The aim was to bring something closer to Elite’s openness into a different genre and offer the player a range of opportunities to explore and discover. For example, the player’s choice between a stealthy and a more brutal interaction with the environment would have led to different consequences in the story’s progress and point it into different directions. Even in-game dialogs were influenced by this pursuit of freedom, with a quite generous range of answers to choose from in conversations with NPCs, allowing the player to get different reactions from them or again, conduct the plot in different directions.
Unfortunately, the development process of The Outsider underwent some ups and downs that led to the eventual abandon it suffered, after reportedly three years of preproduction work and another two of actual development work had been invested on it. The original publisher, Codemasters dropped its support with the title very advanced in development, which caused the dismissal of around 30 Frontier employees and rendered the company unable to cope with the enormous development costs. The exact reason as to why Codemasters would suddenly drop financial support for a title almost close to completion seems to lie in an internal change of policies and realignment of priorities after purchase of the English developer and distributor by the Indian entertainment conglomerate Reliance Entertainment.
At least on paper, The Outsider was a very promising idea and this woke up the interest of Electronic Arts, company that noticed the resemblance between the game and the Jason Bourne franchise and proposed a reworking of the title to accommodate it in the Bourne universe, as from a market perspective it was safer to bet on well-known intellectual IPs rather than risking a lukewarm reaction with a new one.
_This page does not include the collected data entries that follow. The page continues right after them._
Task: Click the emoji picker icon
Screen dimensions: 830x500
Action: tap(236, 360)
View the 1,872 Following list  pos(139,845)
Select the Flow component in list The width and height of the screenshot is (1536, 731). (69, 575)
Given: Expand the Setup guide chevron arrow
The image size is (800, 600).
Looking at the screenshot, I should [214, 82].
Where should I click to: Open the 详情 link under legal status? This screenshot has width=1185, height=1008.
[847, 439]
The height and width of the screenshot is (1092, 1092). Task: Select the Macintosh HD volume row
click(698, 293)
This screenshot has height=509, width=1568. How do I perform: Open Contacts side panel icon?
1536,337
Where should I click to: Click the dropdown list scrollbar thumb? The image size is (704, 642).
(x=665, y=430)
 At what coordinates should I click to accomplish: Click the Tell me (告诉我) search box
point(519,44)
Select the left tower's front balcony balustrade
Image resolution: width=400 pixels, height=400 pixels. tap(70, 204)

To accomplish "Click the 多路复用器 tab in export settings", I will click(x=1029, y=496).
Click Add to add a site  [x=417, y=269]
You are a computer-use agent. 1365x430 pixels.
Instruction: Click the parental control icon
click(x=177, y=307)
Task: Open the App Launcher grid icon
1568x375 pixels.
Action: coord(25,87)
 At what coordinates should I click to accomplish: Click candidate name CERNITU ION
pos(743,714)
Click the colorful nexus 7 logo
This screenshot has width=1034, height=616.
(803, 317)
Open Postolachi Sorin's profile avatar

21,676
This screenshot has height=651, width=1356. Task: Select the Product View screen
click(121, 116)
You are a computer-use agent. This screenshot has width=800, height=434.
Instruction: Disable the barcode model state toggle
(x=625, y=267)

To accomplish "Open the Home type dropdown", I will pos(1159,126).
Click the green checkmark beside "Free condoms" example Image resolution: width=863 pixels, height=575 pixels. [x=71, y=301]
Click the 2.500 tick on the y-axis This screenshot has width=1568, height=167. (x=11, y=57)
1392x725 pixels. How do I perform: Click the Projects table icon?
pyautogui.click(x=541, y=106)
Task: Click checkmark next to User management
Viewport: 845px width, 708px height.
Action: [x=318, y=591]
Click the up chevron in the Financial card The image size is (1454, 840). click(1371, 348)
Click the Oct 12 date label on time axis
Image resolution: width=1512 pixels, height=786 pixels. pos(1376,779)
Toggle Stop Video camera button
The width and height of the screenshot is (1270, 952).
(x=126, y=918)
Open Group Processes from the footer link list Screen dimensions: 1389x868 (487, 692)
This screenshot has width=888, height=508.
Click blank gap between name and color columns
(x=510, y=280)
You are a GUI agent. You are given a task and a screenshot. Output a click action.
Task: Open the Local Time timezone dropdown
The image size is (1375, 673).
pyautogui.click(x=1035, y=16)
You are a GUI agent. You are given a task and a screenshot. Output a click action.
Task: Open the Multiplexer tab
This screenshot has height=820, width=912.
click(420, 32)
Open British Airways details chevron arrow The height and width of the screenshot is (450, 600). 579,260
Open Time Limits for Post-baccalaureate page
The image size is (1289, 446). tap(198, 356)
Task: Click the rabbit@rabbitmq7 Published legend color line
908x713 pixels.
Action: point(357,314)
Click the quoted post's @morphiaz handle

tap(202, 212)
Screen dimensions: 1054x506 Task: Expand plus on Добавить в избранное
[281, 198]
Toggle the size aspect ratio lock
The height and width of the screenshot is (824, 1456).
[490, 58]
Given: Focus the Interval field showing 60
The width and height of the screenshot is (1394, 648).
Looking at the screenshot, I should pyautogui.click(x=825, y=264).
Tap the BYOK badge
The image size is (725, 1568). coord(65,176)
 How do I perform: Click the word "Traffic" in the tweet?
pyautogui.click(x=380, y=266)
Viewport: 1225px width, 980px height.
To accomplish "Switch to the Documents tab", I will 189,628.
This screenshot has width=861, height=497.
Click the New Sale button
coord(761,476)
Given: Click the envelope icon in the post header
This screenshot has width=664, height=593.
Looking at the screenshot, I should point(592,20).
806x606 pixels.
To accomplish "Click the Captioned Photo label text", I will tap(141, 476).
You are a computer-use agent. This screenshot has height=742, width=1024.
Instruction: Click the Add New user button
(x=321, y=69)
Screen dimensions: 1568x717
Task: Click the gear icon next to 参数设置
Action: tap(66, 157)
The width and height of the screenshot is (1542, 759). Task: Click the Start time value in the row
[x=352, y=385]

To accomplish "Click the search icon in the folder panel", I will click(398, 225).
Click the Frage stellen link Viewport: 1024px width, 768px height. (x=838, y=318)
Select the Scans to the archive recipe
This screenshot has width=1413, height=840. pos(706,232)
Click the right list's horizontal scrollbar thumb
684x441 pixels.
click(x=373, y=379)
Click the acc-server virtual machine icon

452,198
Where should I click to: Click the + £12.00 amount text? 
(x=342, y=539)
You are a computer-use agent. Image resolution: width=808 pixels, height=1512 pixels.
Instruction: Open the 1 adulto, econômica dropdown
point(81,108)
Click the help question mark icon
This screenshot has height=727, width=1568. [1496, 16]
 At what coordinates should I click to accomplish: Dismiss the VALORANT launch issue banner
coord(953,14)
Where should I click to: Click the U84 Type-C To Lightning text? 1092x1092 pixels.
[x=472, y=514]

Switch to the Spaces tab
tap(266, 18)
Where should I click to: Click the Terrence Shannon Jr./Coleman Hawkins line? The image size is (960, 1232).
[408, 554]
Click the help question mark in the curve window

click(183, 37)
Sadly, this new iteration of the game did not go forward as negotiations did not fully fructify between both companies.
The Outsider has never been seen again since then, although Braben himself had stated back in 2011 that the game had been abandoned but not cancelled. A few years passed and Frontier kept themselves busy in the meantime with a hefty variety of titles, including new entries in the Roller Coaster Tycoon series, several Kinect games or the beloved Lost Winds and its sequel for Wii.
The latest first-hand information on the game came from Braben himself in declarations to Eurogamer during the Gamescom in 2014, where he stated that “it was stopped,” and “it probably is gone for good.” Considering how much The Outsider was aiming to revolutionize the story telling in games and just try to stick out from the rest of sandbox and action games, it is indeed a pity that we never got to experience David Braben and Frontier’s unique way of interactive storytelling by ourselves.
In 2014 Frontier Developments released Elite: Dangerous, the latest chapter in Braben’s space adventure series, developed thanks to a successful Kickstarter campaign. The game has sold almost 2 million units in 2016 and while Frontier Developments seems to keeping up their promises with Elite, we’ll still miss what could have been with The Outsider.